## STATED PROBLEM 1
In the forum thread about Weird Al, what is the title of the box set that phlaw says he owns?

# "Weird Al" Yankovic is now mainstream?



## Carol (Mar 20, 2007)

Cool article on Weird Al.  I had no idea his albums are hitting the top 20?


----------



## phlaw (Mar 20, 2007)

Great article.  I have been a fan for a long time, and have seen him in concert once.  I think I have every CD, even his box set from the 90's titled "Al in a Box".


----------



## Touch Of Death (Mar 20, 2007)

Carol Kaur said:


> Cool article on Weird Al. I had no idea his albums are hitting the top 20?


He was always ,in the end, more popular than the artists he has covered... Even Sir. Micheal.


----------



## arnisador (Mar 20, 2007)

We've seen him play live several times!


----------



## ArmorOfGod (Mar 20, 2007)

Oddly enough, he is one of the most talented performers out there.  His parents died a few years ago from carbon-monoxide poisoning in their home and I read a great quote from his dad saying how proud he was of his son.
Look at Wierd Al's career: he makes people laugh with clean humor.  Also, he gets permission from his "targets" before he lampoons them (or, he always tries).  
He is as cool as it gets.
Has anyone here seen his movie "UHF"?

AoG


----------



## LuzRD (Mar 20, 2007)

i always think of the movie "uhf" when i see weird al, or if someone talks about him. sheesh its been years since i saw that


----------



## Mariachi Joe (Mar 20, 2007)

I love uhf, that was good comedy, my favorite part was Conan the Librarian and Gandhi II:rofl:


----------



## Cryozombie (Mar 21, 2007)

I have the UHF dvd as well as his Music Video DVD.​


----------



## terryl965 (Mar 21, 2007)

Well the people have spoken and wierd Al is running for president go Al


----------



## phlaw (Mar 21, 2007)

UHF is a classic, I loved Stanleys Spadowski's playhouse and the kid drinking from the fire hose.

Still makes me laugh...


----------

## MATERIAL
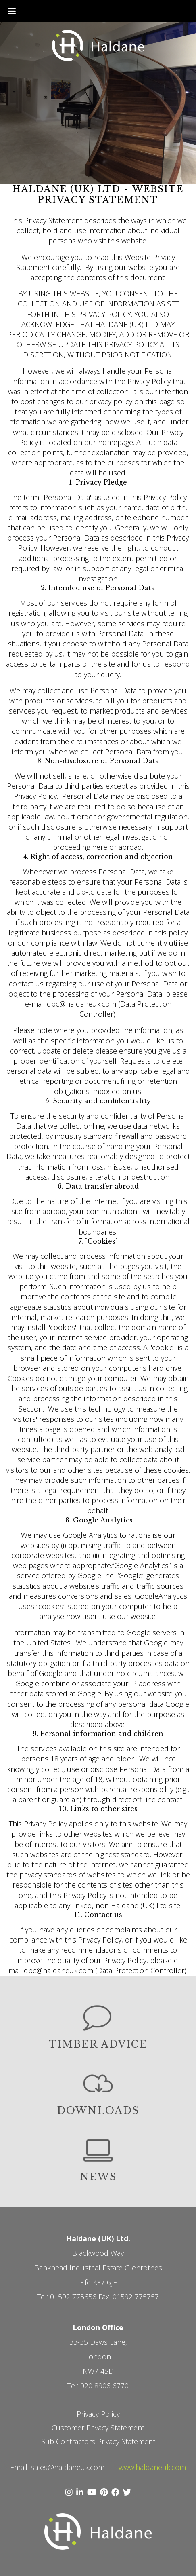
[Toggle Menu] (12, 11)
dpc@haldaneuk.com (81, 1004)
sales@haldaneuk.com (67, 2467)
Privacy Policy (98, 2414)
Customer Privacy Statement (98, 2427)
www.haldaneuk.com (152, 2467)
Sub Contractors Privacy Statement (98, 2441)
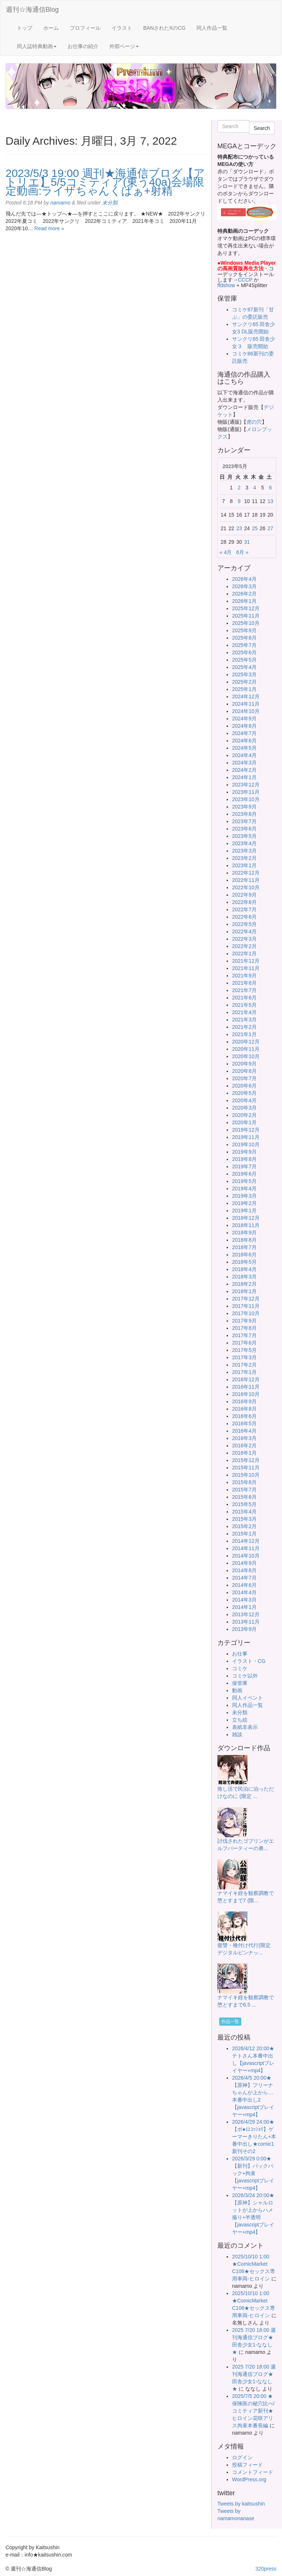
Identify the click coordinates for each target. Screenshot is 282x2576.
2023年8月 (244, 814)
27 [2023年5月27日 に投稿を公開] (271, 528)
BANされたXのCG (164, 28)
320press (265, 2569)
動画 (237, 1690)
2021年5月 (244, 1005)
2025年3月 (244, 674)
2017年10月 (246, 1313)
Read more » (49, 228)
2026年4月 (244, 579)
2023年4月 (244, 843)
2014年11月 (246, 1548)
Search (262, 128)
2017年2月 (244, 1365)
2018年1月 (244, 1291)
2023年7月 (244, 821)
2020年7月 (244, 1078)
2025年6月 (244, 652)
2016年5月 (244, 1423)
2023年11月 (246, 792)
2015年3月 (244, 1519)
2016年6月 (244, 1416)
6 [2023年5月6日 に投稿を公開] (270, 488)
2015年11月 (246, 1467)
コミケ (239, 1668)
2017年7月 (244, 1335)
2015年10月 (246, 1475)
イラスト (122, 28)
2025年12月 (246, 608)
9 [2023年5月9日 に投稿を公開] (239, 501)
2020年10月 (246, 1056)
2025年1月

## STATED PROBLEM 2
Render the stretch of the records from the line containing "イラスト (122, 28)" through the end of the records as a Markdown table with the columns Row and Entry, numbering the rows and leaving out any blank lines.

## WRITTEN RESPONSE 1
"Al in a Box"

## WRITTEN RESPONSE 2
| Row | Entry |
|---|---|
| 1 | イラスト (122, 28) |
| 2 | 2025年12月 (246, 608) |
| 3 | 9 [2023年5月9日 に投稿を公開] (239, 501) |
| 4 | 2020年10月 (246, 1056) |
| 5 | 2025年1月 |